当社グループの事業環境につきましては、デジタル情報社会の進展や地球環境問題に対しての規制強化に加え、自動車業界ではEV化へのシフトが急速に進むなど大変革期を迎える中、お客さまの中から将来を見据えた取り組みが出てくると予想されます。こうした事業環境を踏まえ、既存のお客さまを大切にし、付加価値向上に取り組むことにより収益を高め、当期からの更なる飛躍を示せるよう努力してまいります。

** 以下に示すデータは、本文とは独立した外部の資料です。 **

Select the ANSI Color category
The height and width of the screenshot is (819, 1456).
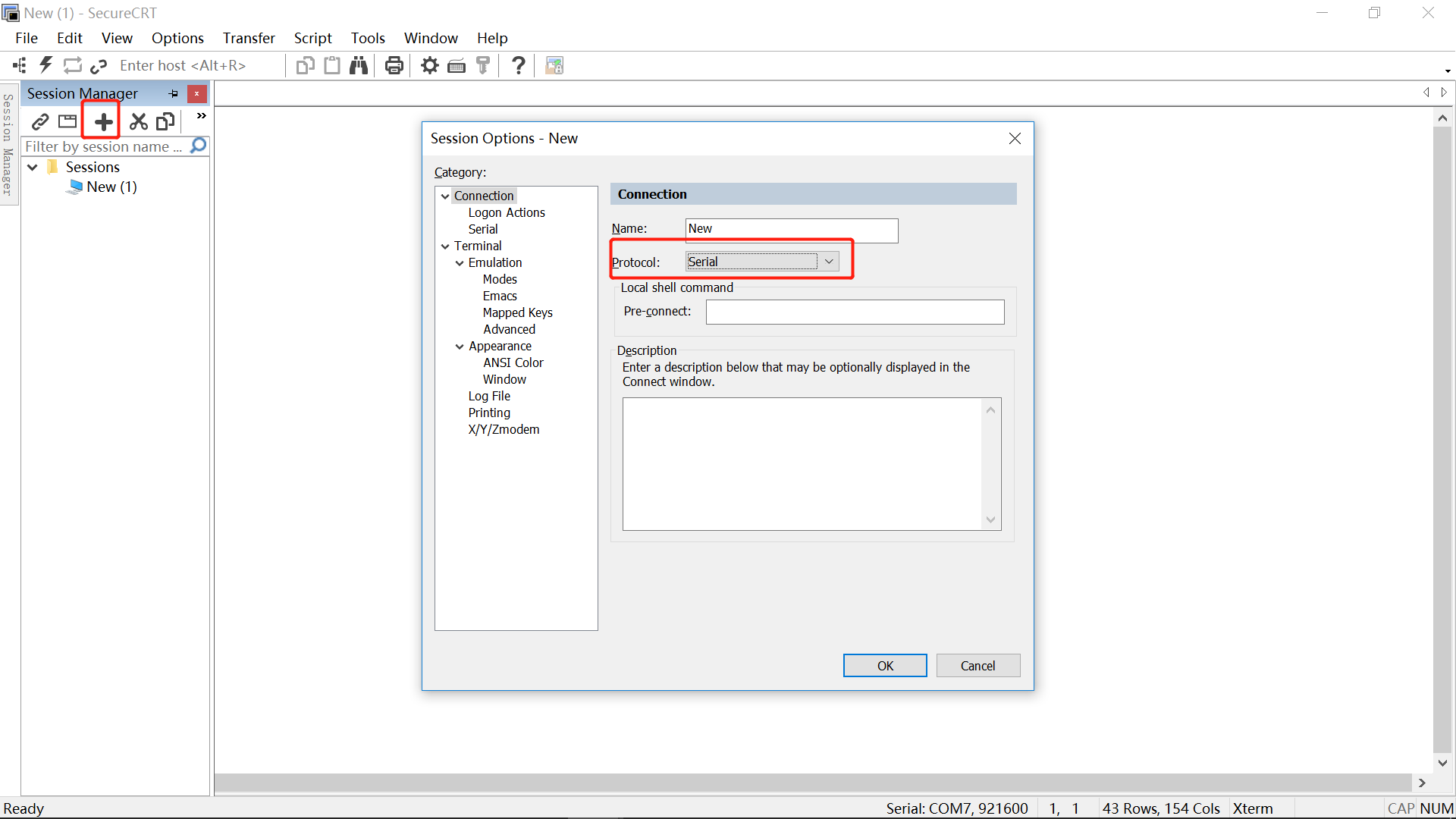[x=513, y=362]
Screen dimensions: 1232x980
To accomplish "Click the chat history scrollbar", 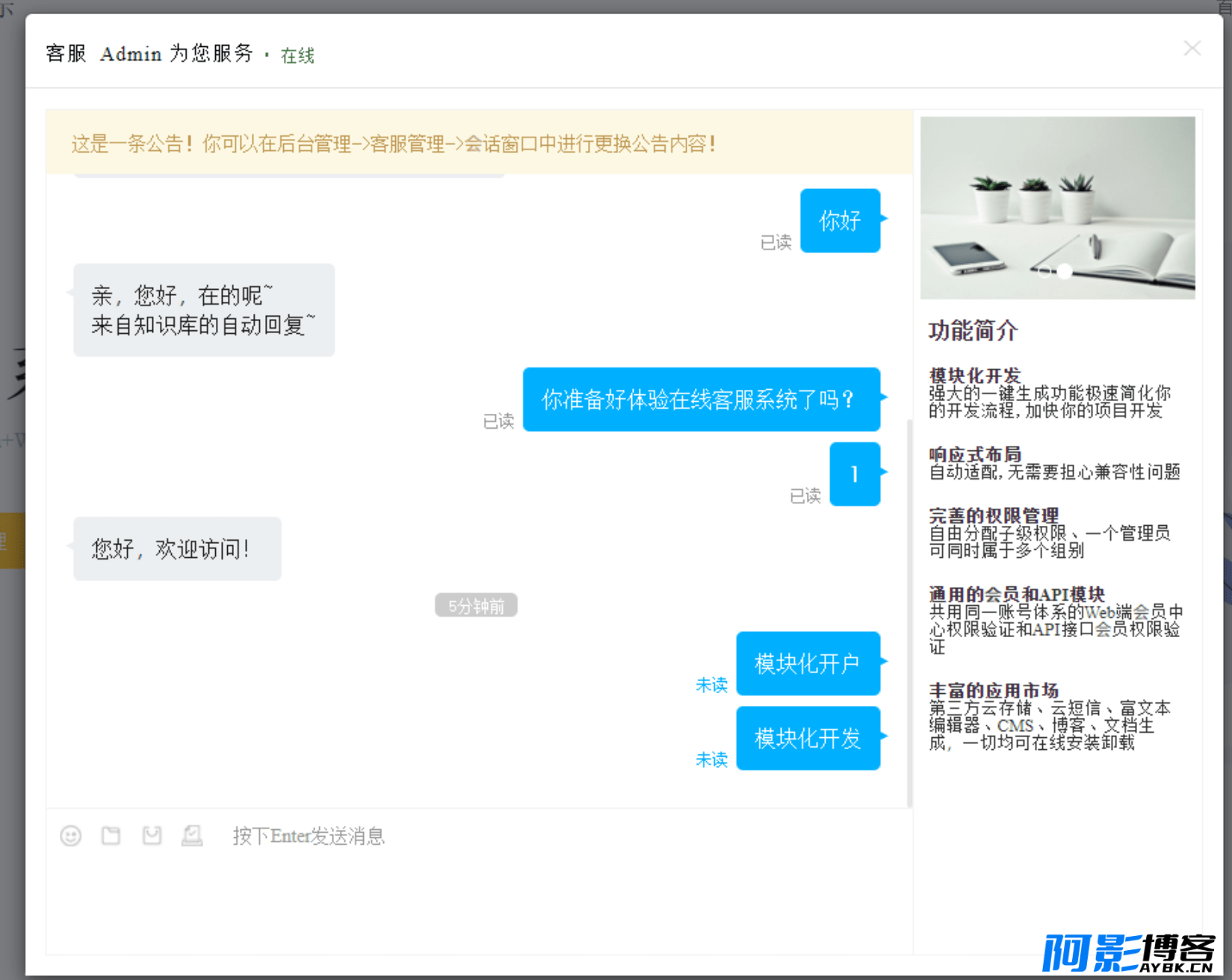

企業価値向上に向けたM&A、設備投資、研究投資、人的資本投資などの成長投資を優先的に行い、資本効率を追求して、資本コストを上回る株主資本利益率(ROE)の向上を目指し、これにより株価純資産倍率(PBR)1倍以上にするための戦略を最適化し、持続的な成長投資と安定的な利益還元に取り組むことでステークホルダーへの価値を最大限に高め、持続的な成長を実現します。また、有利子負債の調達、および政策保有株式の売却により、加重平均資本コスト(WACC)を低減させ、最適な資本構成を目指してまいります。

 

②重要課題(マテリアリティ)

私たちが目指す姿として、①環境に優しい循環型社会、②ものづくりを通じた安全・安心・豊かな社会、③感動・成長・幸せを実感できる社会、の3つを掲げ、この実現に向けて、「環境」、「人的資本」、「技術開発・ものづくり」、「ステークホルダー」、「企業基盤」の5つを重要課題として選定し、取り組んで参ります。

・環境への取組み

気候変動による事業への影響は重要な課題と捉え、特に水害やエネルギーコストの上昇に伴う収益への影響、規制の強化による原材料の高騰や入手困難等を注視して、リスク管理を行って参ります。

・人的資本への取組み

海外拠点のトップマネジメントは、原則として、現地の方が務めているとともに、当社製品のメンテナンススキルは、全世界共通の評価基準に基づいて評価しております。女性の活躍推進についても、取組みを加速させて参ります。

・企業基盤への取組み

当社グループでは、リスクに対する基本方針を、取締役会直轄の「リスク管理委員会」で定め、企業活動に伴うリスクを把握、評価して、見える化しています。リスク管理委員会の活動結果を取締役会に報告し、更なるリスク管理体制の強化を図って参ります。

また、ガバナンス強化の観点から、取締役会実効性評価の取組みを強化して参ります。

2【サステナビリティに関する考え方及び取組】

当社グループのサステナビリティに関する考え方及び取組は、次のとおりであります。

なお、文中の将来に関する事項は、当連結会計年度末現在において当社グループが判断したものであります。

 

(1)気候変動への対応とTCFD提言への取組状況

 当社グループでは、気候変動への対応を重要課題と捉え、シナリオ分析等の取組みを行い、2022年6月にTCFD(気候関連財務情報開示タスクフォース)に対する賛同を表明しました。

 主力の鋳造事業等で、エネルギーを使用する当社グループにとって、気候変動への対応は喫緊の課題と捉えて取り組んでいます。

 

(2)ガバナンス

 社長を委員長とするサステナビリティ委員会において、当社グループにおける気候関連のリスク及び機会を監視し、管理します。サステナビリティ委員会の決議事項は、取締役会に報告され、監督されています。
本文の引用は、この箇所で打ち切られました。